Para usar o recurso favorito dos preguiçosos eu posso simplesmente dizer que Hayao Miyazaki é o Walt Disney do Japão. Mas para falar a verdade, os filmes de Miyazaki são muito melhores do que os clássicos da Disney. Dono de uma imaginação visual e narrativa especial, Miyazaki surpreende várias vezes com sacadas inusitadas em cada filme que faz e nenhum de seus filmes padecem da pieguice maniqueísta dos filmes da Disney, criando histórias muito mais interessantes e intrigantes para as crianças e os adultos.
Um exemplo em termos visuais: o castelo com patas, mistura fantástica de monstrengo e máquina que dá nome ao filme Howl’s Moving Castle
[ver foto, trailer aqui]. Em termos visuais e também narrativos temos a sensacional sacada da história de um espírito chamado No Face [Sem Cara] [ver foto]
no filme Spirited Away – é para deixar Lewis Carroll de cabelo em pé. No Face entra no Spa para espíritos do filme com a ajuda da heroína Chihiro. Uma vez lá dentro, No Face tenta agradar os outros o tempo todo, mas pode simplesmente engolir qualquer um com uma horrível boca meio desdentada. No Face começa a fabricar pedacinhos de ouro quando vê que os empregados são todos loucos pelo vil metal e logo eles começam a servir No Face com dezenas de pratos e travessas de comida [enquanto a bruxa dona do Spa está dormindo]. Assim No Face vai crescendo, ganhando pernas e braços – e o resto da história só vendo o filme.
Os filmes de Miyazaki são tão populares no Japão que Miyazaki bateu o Titanic com Spirited Away [trailer aqui] – filme que ganhou o Oscar de melhor animação em 2003. Minha esposa encontrou os filmes do Studio Ghibli na nossa busca desesperada por cinema de animação que a gente pudesse assistir com o meu filho em meio a uma febre de Pokemon na escola dele – e os filmes do Pokemon eu prefiro nem comentar.
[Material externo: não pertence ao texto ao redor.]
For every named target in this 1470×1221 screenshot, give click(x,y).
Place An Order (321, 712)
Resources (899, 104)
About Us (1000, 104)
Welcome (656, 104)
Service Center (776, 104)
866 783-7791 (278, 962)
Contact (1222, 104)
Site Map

Na loja de vídeo o atendente nos confirmou que Myiazaki era mesmo uma ótima opção e fomos para casa com Spirited Away. Ficamos embasbacados e dali não paramos mais: já vimos uns dez filmes dele e de outros do seu Studio Ghibli.
Todos os seus filmes têm algumas coisas em comum:
- O desenho sempre parte de um mundo reconhecível mas ao mesmo tempo cheio de coisas fantasiosas e são detalhistas ao extremo, mostrando um desenhista [Miyazaki desenha todos os storyboards, escreve, dirige, e faz até as letras das canções dos filmes] com um poder de observação sensacional: desde o acompanhamento sutil das sombras e do movimento da água, até cadarços de sapato e os gestos mais corriqueiros das crianças.
- As heroínas dos filmes são sempre meninas [deve ser o diretor mais feminista do cinema infantil] que têm que encarar mais ou menos sozinhas desafios e aventuras de todo o tipo e buscar novos amigos e alianças às vezes inusitadas;
- os filmes sempre têm cenas deslumbrantes de vôo, com aviões antigos e máquinas voadoras das mais esquisitas, bruxas com vassouras, dragões, montros, fantasmas, todos sempre voando;
freqüentemente Miyazaki dá um jeito de dizer alguma coisa contra as guerras e a destruição da natureza, embora nenhum dos dois temas seja abordado com a pieguice dos filmes americanos – em Princesa Mononoke [trailer aqui], por exemplo, os espíritos da floresta lutam uma guerra sanguinária contra uma mulher que por sua vez contrói uma cidade/usina metalúrgica completamente dominada pelas mulheres em pleno Japão medieval. A cidade das mulheres vive em guerra com a floresta, mas também com os samurais do rei e todos os três lados têm os seus motivos.